■ **Passage to read**:
+===+

Finding a way in

We’ve been here a week and done nearly a thousand miles. Seen mountains, forests, roaring gorges, foaming rapids and finally Niagara. The weather’s been kind with warm days and cool nights. It is just as everyone told me it would be. The sights are breathtaking, stunning, the dreaded word ‘awesome’ – the adjectives have been used already.

Bill Bryson wrote of a road trip he did with his family to show them his native land. After a week or so they became immune to the glory of it all, he began commenting, “Natural beauty on your left..” I am not immune to it, but like Mr Bryson and many English I like my pleasures small.

I have seen a chipmunk – sweet, but tiny, I thought from the Alvin cartoon they’d be bigger. Also a groundhog on the side of the road, I was driving the RV for the first (and only time) and nearly drove off the Skyline Driveway. And at last after many signs promising deer leaping across the road one actually did, and I saw it join its family on the other side.

Another modest joy. We were at a shopping outlet and eating a hefty pizza when I saw an Amish man stroll by. He looked just like the one in Witness who comes walking over the hill to woo the girl after Harrison Ford leaves town: straw hat, plain clothes, pudding basin haircut, the lot. It unsettled my notion of how Amish carry on to see him at the mall, but I suppose we all like a bargain.

Niagara was awesome. We did all the tourist things: Cave of the Winds, Maid of the Mist and ate a desiccated hot dog, but my most striking memory will be of a Muslim family with their prayer mats and picnic at sundown.

And of course I love it that people seem to have swallowed a courtesy pill but they do remind me of the tired airhostess Barbie at the end of Toy Story. It’s the woman who returned my 75c when I topped up her dryer at the campsite by mistake who showed real consideration.  I nearly fried her laundry and left mine soaking wet. One question though. Why in this glorious climate tumble dry at all?

I suppose I need a way in to the immensity of it all. I find the hugeness unsettling. I realize just how small and domestic my world is. Time and again I think of those pioneers who came and decided to ‘tame’ the land. Oh my word, the sheer guts and hubris of it. Perhaps they were desperate, after all there was no going back. All that land-clearing and bridge-building and not knowing how friendly or hostile the many elements of the land would be. Now that was literally breath-taking.

In all their endeavours, in the struggle to make a way into this continent how they must have ached for a friend, a dog even. And, if they were domestically minded, somewhere to hang their washing.

+===+

■ **Dataset extract**:
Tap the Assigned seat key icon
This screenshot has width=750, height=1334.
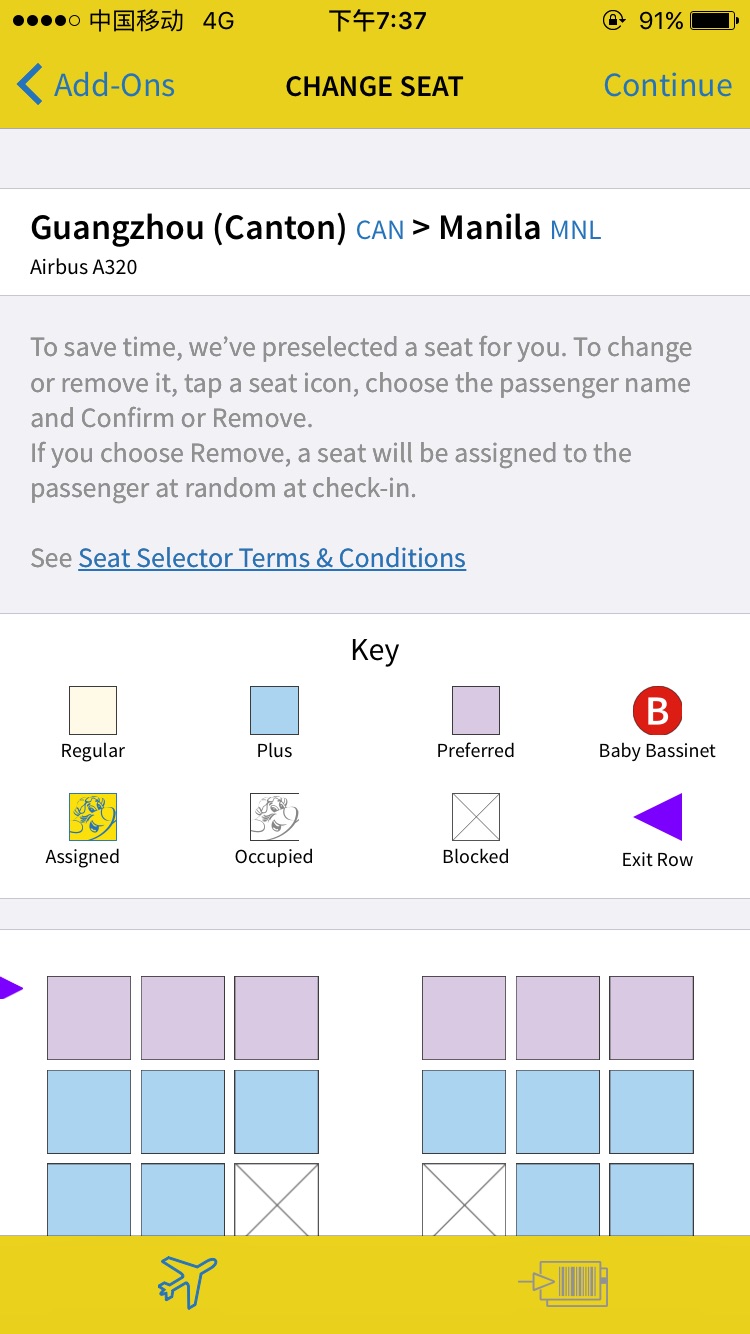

+===+

■ **Assignment**: Rewrite the part of the travel piece above starting at "And of course" and ending at "was literally breath-taking.", with "laundry" replaced by "clothes".

■ **Completed exercise**:
And of course I love it that people seem to have swallowed a courtesy pill but they do remind me of the tired airhostess Barbie at the end of Toy Story. It’s the woman who returned my 75c when I topped up her dryer at the campsite by mistake who showed real consideration.  I nearly fried her clothes and left mine soaking wet. One question though. Why in this glorious climate tumble dry at all?

I suppose I need a way in to the immensity of it all. I find the hugeness unsettling. I realize just how small and domestic my world is. Time and again I think of those pioneers who came and decided to ‘tame’ the land. Oh my word, the sheer guts and hubris of it. Perhaps they were desperate, after all there was no going back. All that land-clearing and bridge-building and not knowing how friendly or hostile the many elements of the land would be. Now that was literally breath-taking.